Prowl's optics narrowed. "It was your association with Swindle which brought him into our lives.”

“You asked me for my help to take them down, remember?” Smokescreen demanded, his optics dark and haunted and as full of guilt as much as they were full of blame. “You arrested them and publicly dismantled their syndicate.”

He jabbed a finger toward Prowl’s chassis. “I warned you they wouldn’t go quietly. I told you not to make a show of it, but no, Special Enforcer Prowl had to prove to the criminal underground how smart he is.”

Prowl restrained himself from batting Smokescreen’s hand away. “If you had been more forthcoming with relevant data, I could have been better prepared.” He lifted his chin. “Or was giving Swindle personal information about our brother that important to you?”

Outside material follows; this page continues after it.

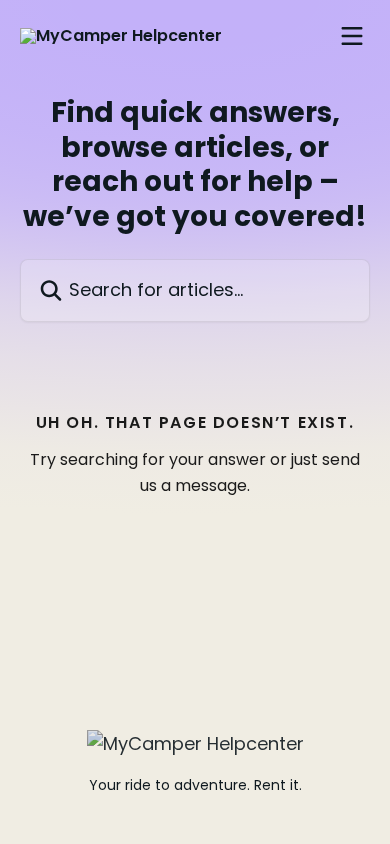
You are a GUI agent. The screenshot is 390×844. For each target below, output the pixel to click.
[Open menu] (352, 36)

Smokescreen reared back, sensory panels going high and arched. “That’s ridiculous! It’s no secret I love Bluestreak. You’re the one who’s supposed to keep him safe. It’s your damn job!”

“You should have never been involved with Swindle in the first place!” Prowl snapped, and forced himself to suck in a vent, regain the control slipping through his fingers. “I helped you fix it. I kept you out of prison. Everything I’ve done has been to protect you. Both of you.”

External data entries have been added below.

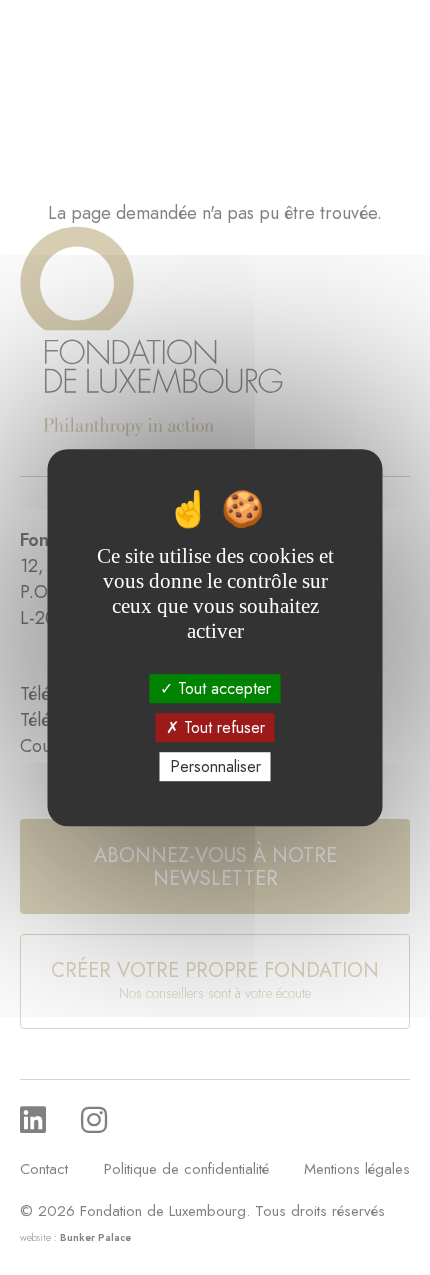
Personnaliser (215, 766)
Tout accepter (222, 688)
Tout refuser (222, 727)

Smokescreen’s jaw set as he gritted out, “Well, you’ve failed at that.” He spun on a heelstrut, his sensory panels a sharp, dividing line.

Prowl went still, the weight of his words like a physical blow.

They were brothers. They knew too well how to hurt each other.

“We don’t have fragging time for this.” Smokescreen’s field pulsed disgust, and Prowl no longer knew if it was only aimed at himself. “We have to get Bluestreak.”

For once, Smokescreen was right.

Prowl swallowed his anger, the urge to throw it all back on Smokescreen, spew his poison until it eased the guilt clawing up his intake.

He knew it wouldn’t help.

He set his jaw and followed Smokescreen out the door.

~


It was three blocks from Bluestreak's favorite bakery, and just around the corner from their shared apartment. Thirty more seconds and Bluestreak would have been home. Safe. There were many alleys in the area, here at the heart of Praxus, where the buildings grew tall and arched, creating dark, shadowed hallows in between if they hadn't grown together. Here, far too many small businesses had died, leaving dark, empty storefronts.

Cork, Turnstile, and Offload were gone by the time the Enforcers arrived. Teams were sent to try and track them down, using the many monitoring and surveillance systems, but Prowl and Smokescreen both held little hope.

This had been planned. It was not a spontaneous action. The criminals were career. They knew what they were doing.

They left Bluestreak behind: unconscious, dented, splattered with transfluid, his armor scored and notched, evidence of at least two assaults with an electroprod decorating his frame. His lips were swollen and bruised, caked with fluids, oral and transfluid alike. One sensory panel sat at an awkward angle, dislocated at the least while the other was partially crushed, as if a mech of Offload’s size had repeatedly stomped upon it .

The drill sound, Prowl realized, had been that of an etching machine, one in poor condition and wielded by an unsteady, untalented hand.

'buymech in training'

'public use'

'spikesucker for hire'

'will spread for creds'

And more. The worst was lower, the most rushed of the lot, etched over Bluestreak's otherwise untouched interface array panel.

'Next time' it threatened. Promised.

Prowl was ill to his very spark, cursing himself for not having seen the possibility his and Smokescreen’s sins would fall on Bluestreak. He should have been prepared for this, protected Bluestreak better, considered the ramifications of his actions on his most vulnerable sibling. Smokescreen, on his knees next to Bluestreak despite the medics trying to shoo him aside, cursed himself for much the same reason. Hated himself for getting on the wrong side of the law in the first place.

He wondered if Bluestreak would ever forgive them.

He feared most of all Bluestreak would do exactly that.